◆ **Directions**
[1] Rewrite the part of the passage on fine-tuning YOLO between "Building on these" and "recognize custom patterns.", inclusive, changing "analysts" to "traders".
[2] Write the next part of the passage on fine-tuning YOLO for candlestick pattern recognition, starting after its last sentence.

◆ **Excerpt**
## begin
The model was capable of recognizing key patterns like ‘Head and Shoulders,’ ‘Triangle,’ and ‘W-Bottom’ with some time in advance.
Building on these findings, we aim now to use YOLO not just for identifying patterns but for predicting future market movements.
Fine-Tuning YOLO
To address some limitations previoulsy discussed (e.g. look ahead-bias), analysts are encouraged to explore the training of their own model.
Fine-tuning YOLO involves adapting the pre-trained model to a specific dataset. This enhances its ability to recognize custom patterns.
Follow these steps to fine-tune YOLO for candlestick pattern recognition:
Prepare the Dataset: Gather a diverse dataset of images of candlestick charts with their annotation. Ensure that it contains various patterns and conditions of the market. Modify the training images and annotations such that the results of the trend (i.e. what happens after the annotation of the ups and downs) are excluded.
## end
◆ **Collected material**
## begin
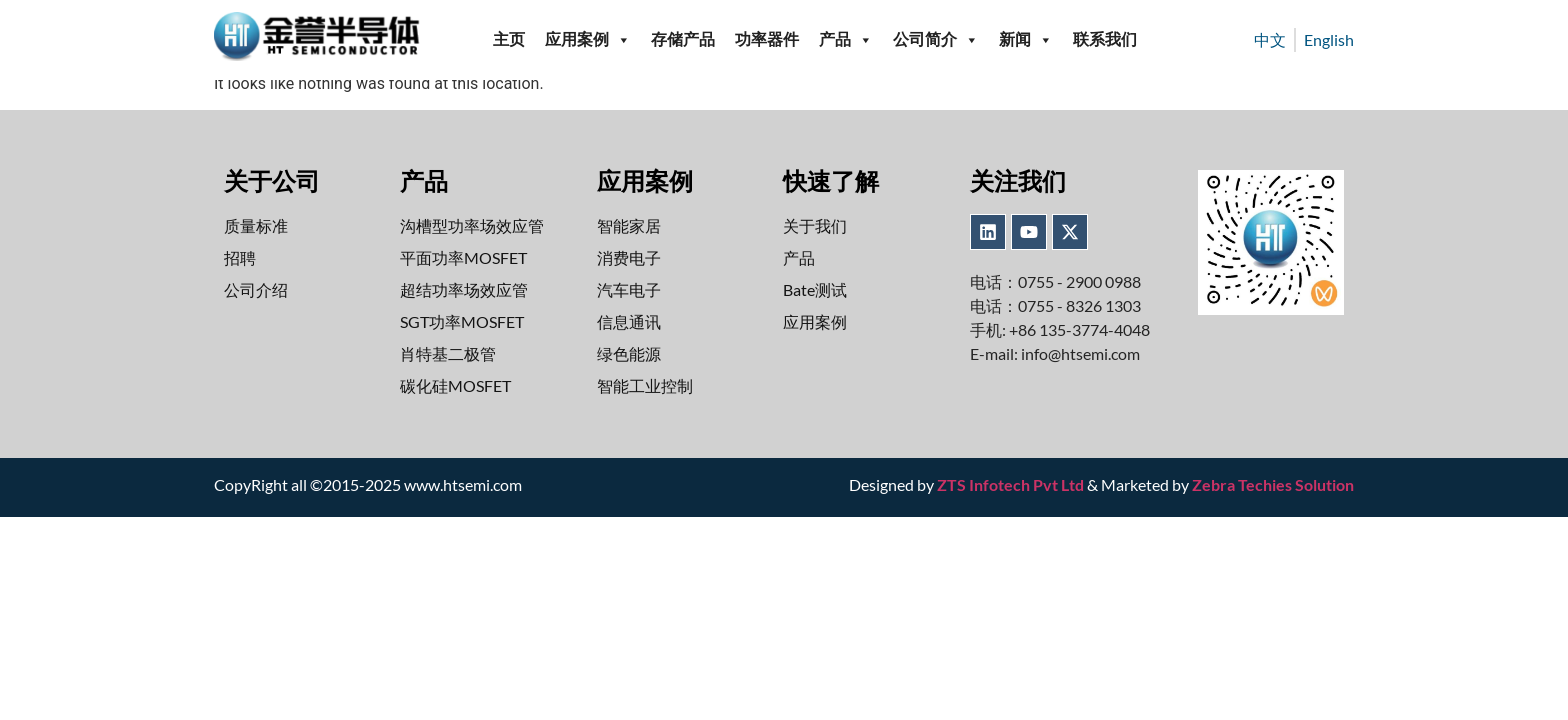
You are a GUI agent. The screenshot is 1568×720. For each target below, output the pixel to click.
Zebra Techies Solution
## end
◆ **Exercise responses**
[1]
Building on these findings, we aim now to use YOLO not just for identifying patterns but for predicting future market movements.
Fine-Tuning YOLO
To address some limitations previoulsy discussed (e.g. look ahead-bias), traders are encouraged to explore the training of their own model.
Fine-tuning YOLO involves adapting the pre-trained model to a specific dataset. This enhances its ability to recognize custom patterns.

[2]
Modify the Model: The model architecture should be adapted to fit the new task at hand; this involve setting the number of classes, along with tuning hyperparameters.
Train the Model: Train the model on the annotated dataset for a number of epochs by adjusting the weights to minimize detection loss.
Evaluate and Fine-Tune: Assess the performance of the model on the validation set. Fine-tune with the results.
2. Python Implementation
2.1 Install and Load Libraries
First, let’s install the necessary libraries:
!pip install ultralyticsplus mplfinance yfinance
# Load libraries
import cv2
import requests
import os
from ultralyticsplus import YOLO, render_result
import yfinance as yf
import pandas as pd
import mplfinance as mpf
from PIL import Image
import numpy as np2.2 Load Model and Make Inference
Break down the process of loading the model and making inferences into multiple functions.
This means i) fetching stock data, prepare it, abdcreate candlestick charts ii) Load the YOLO model and predict the trends in the images.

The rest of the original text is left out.